The state saw another 36 patients enter ICU care in the last 24 hours, he said. Sharing county-by-county case occurrence, DeWine said some counties are seeing “literally shocking numbers.”
The Midwest has become the latest hotspot of the coronavirus pandemic. As states including Wisconsin, Indiana, and Illinois also report record numbers, DeWine said contact tracers are seeing cases enter Ohio from those neighboring states. But community spread is the driving force of the state's outbreak deteriorating, and DeWine said residents traveling within the state between counties are also contributing to worsening spread of the virus. Officials are particularly concerned about spread at family gatherings where Ohioans take off their masks for shared meals indoors.
Chief Clinical Officer for Ohio State Wexner Medical Center Dr. Andrew Thomas, who is responsible for overseeing hospital preparedness in Zone 2, which includes central Ohio and southeast Ohio, said hospitalizations are up across the state and are at a record level in southwest Ohio, which is Zone 3. In Zone 2, which is at the highest rate for hospitalizations since early May, the problem is especially bad in rural southeast Ohio, he said.
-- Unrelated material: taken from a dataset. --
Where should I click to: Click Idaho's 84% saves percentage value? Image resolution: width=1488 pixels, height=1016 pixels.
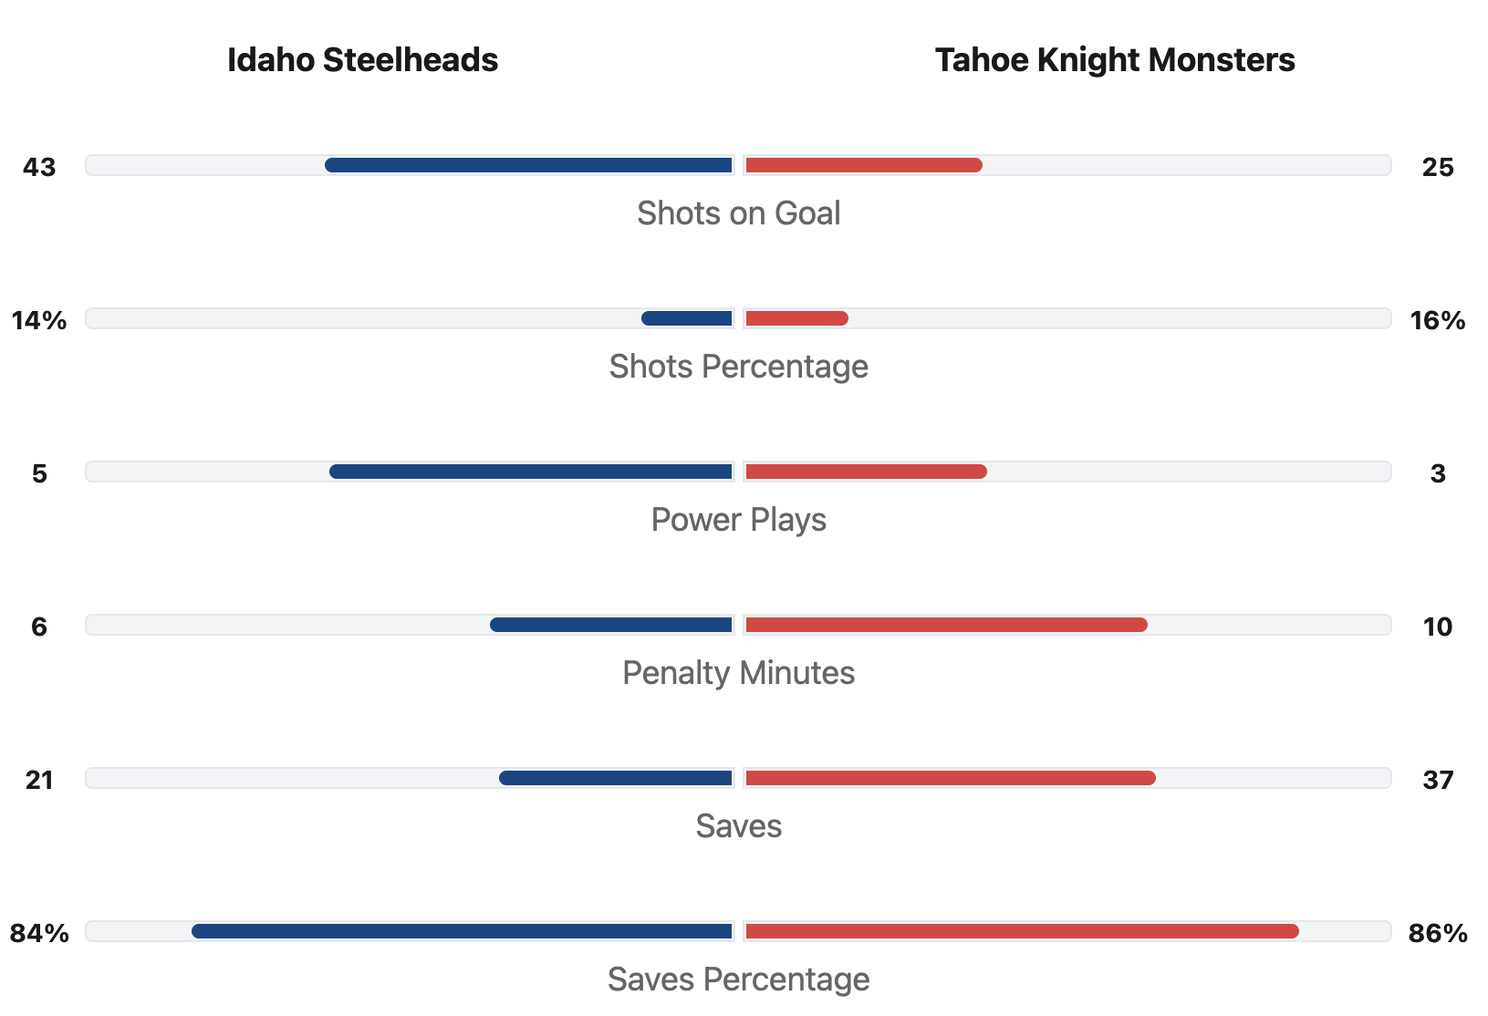39,934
The state’s hotspots have shifted from urban areas to rural areas as the pandemic has progressed. A map of the state's three zones can be viewed below:
“At this point we just don’t know where it’s going to top out,” Thomas said of the hospitalization trends.
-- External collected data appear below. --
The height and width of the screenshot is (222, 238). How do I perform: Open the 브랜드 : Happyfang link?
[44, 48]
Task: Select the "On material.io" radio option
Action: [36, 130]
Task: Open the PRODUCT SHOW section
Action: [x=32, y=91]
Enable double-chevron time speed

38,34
For now, the state has sufficient capacity to treat everyone and could handle a further surge, he said. But officials are concerned by the direction hospitalizations are headed, which will eventually force hospitals to make difficult decisions if the trend continues, he said.
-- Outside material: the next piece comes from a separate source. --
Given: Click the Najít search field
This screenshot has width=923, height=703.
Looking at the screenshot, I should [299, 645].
Hospital officials are in constant communication with each other regard to bed availability, Thomas said. When possible, patients are receiving care close to home, but as rural hotspots emerge and when rural patients need specialized care they are being transferred to the state’s largest hospitals in urban areas.
DeWine remained optimistic Ohioans can take more responsibility and kick the third wave of the virus that is sweeping through the state.
John Palmer, director of public affairs for the Ohio Hospital Association, said the organization has been tracking hospitalization since March. Hospital activity in the last couple weeks has been the most concerning so far. He said the state has sufficient capacity for now, but Ohio should not push its luck nearing a breaking point that would strain hospitals when residents can act now to slow the spread before it is too late.
“Hospitals, beds, ventilators, staffing – they can be strained immediately if the COVID-19 pandemic intensifies. So it's definitely not a scenario we want to be in in Ohio,” he said in an interview. “Any kind of hotspot, whether it's in one particular area or several areas, it really burdens the entire health care system.”
“These numbers will not change unless we change,” DeWine said.
After taking criticism for attending a close-quarters rally held by President Donald Trump in September, despite DeWine's calls for Ohioans to avoid congregating, the governor said he will not be in attendance at Vice President Mike Pence’s Wednesday rally in Cincinnati. Neither will Lt. Gov. Jon Husted.
This week Ohio submitted its plan to the Centers for Disease Control and Prevention to administer COVID-19 vaccines early on while the availability of shots is limited. Pfizer and Moderna plan to apply for emergency use authorizations in late November and millions of Americans could get vaccinated shortly thereafter.
Frontline health care workers will be first to get the vaccine, and more groups will become eligible as availability expands. DeWine said the state wants to be ready to go when the vaccine is available. In California, on the other hand, Gov. Gavin Newsom said the state will conduct its own review of any vaccine that get approved, potentially creating a brief delay after the Food and Drug Administration’s approval before residents can get the vaccine.